Clinical presentation

Signs and symptoms include fever, otalgia (often manifested as ear tugging or pulling), otorrhea, changes in balance or hearing, irritability, difficulty sleeping, lethargy, anorexia, vomiting, and diarrhea. Associated findings may be runny nose, congestion, or cough.


Pathophysiology

Eustachian tube dysfunction

The infant’s eustachian tube is shorter and more horizontal than that of the adult, thus preventing drainage of middle ear secretions into the nasopharynx and promoting pooling of secretions in the middle ear. Anatomic abnormalities increase risk (e.g., cleft palate, adenoid hypertrophy). An immature immune system or altered host defenses also increase risk, as do viral infections and allergies.

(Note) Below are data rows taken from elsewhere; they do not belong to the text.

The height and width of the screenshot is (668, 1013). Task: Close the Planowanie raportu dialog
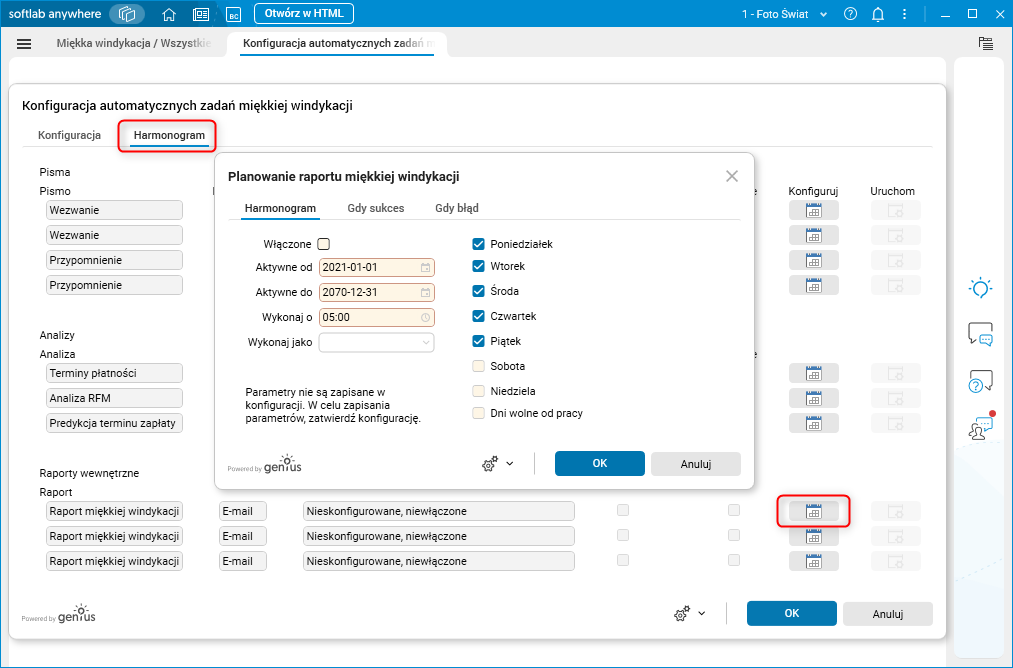[731, 176]
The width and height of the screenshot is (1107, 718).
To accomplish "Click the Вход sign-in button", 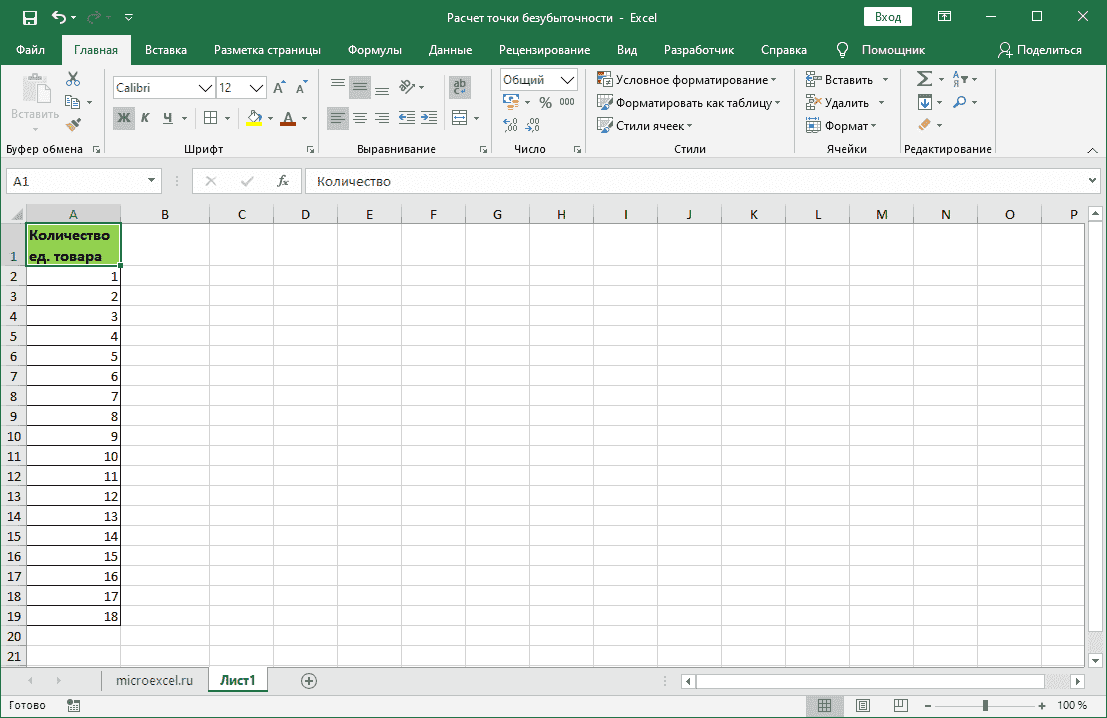I will [888, 17].
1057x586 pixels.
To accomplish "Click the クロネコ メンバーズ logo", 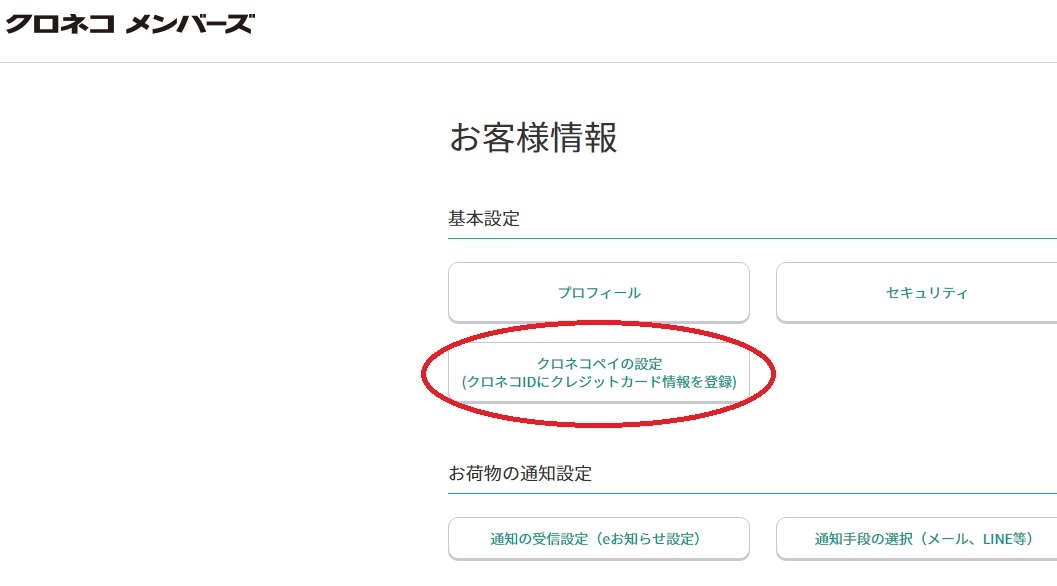I will click(x=129, y=24).
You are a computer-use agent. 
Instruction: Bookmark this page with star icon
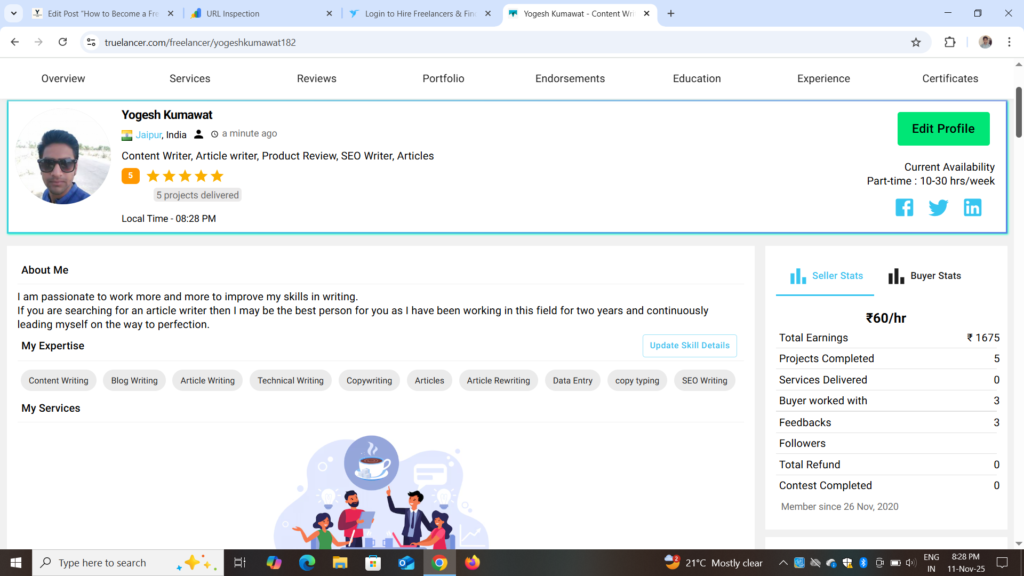916,42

Risk factors include male gender; Native American, Canadian Eskimo, or Alaskan descent; family history of acute otitis media or respiratory tract infection; early age of first episode (earlier age is associated with greater severity and recurrence); day care environment; parental smoking; lack of breast-feeding in infancy; and pacifier use.


Complications include mastoiditis, meningitis, subdural empyema, hearing loss, and delayed speech and language development.


Microbial pathogens

Historically, up to 50% of cases of otitis media were thought to be viral in origin. However, with accurate diagnosis of acute otitis media (i.e., differentiating between acute disease and otitis media with effusion), the majority of cases are bacterial with or without a viral component. The primary bacteria responsible for acute otitis media are discussed below.


       ■ Streptococcus pneumoniae has been responsible over time for the majority of bacterial otitis media cases. Bacterial resistance, which occurs primarily through alteration in penicillin-binding protein (decreased affinity for binding sites), is common.


       ■ Haemophilus influenzae (primarily nonencapsulated or nontypeable strains) has been considered the second-most-common organism responsible for bacterial otitis media cases. Bacterial resistance occurs through β-lactamase production.


       ■ Moraxella catarrhalis is the third-most-common organism responsible for bacterial otitis media cases. Almost all strains are β-lactamase producing.


With the advent of the pneumococcal 7-valent (PCV7) and 13-valent (PCV13) vaccines, the otopathogens responsible for acute otitis media are changing. The incidence of acute otitis media because of S. pneumoniae and H. influenzae strains are now approximately equal. With respect to S. pneumoniae, the majority of strains identified in acute otitis media cases are those that are not represented in the vaccine.


Diagnosis

In 2004, the American Academy of Pediatrics (AAP) and the American Academy of Family Physicians (AAFP) published clinical practice guidelines on the diagnosis and management of acute otitis media. These guidelines established diagnostic criteria and the use of pneumatic otoscope or tympanometry to differentiate between episodes of acute otitis media and otitis media with effusion. The guidelines were also the first official support in North America for an observation therapy option in acute otitis media for select patients. In 2013, these guidelines were revised to further strengthen the diagnostic criteria. It is important to note that the 2013 guidelines apply to the diagnosis and management of uncomplicated acute otitis media in infants and children 6 months to 12 years of age. For management in infants less than 6 months of age, the earlier guidelines may still be used.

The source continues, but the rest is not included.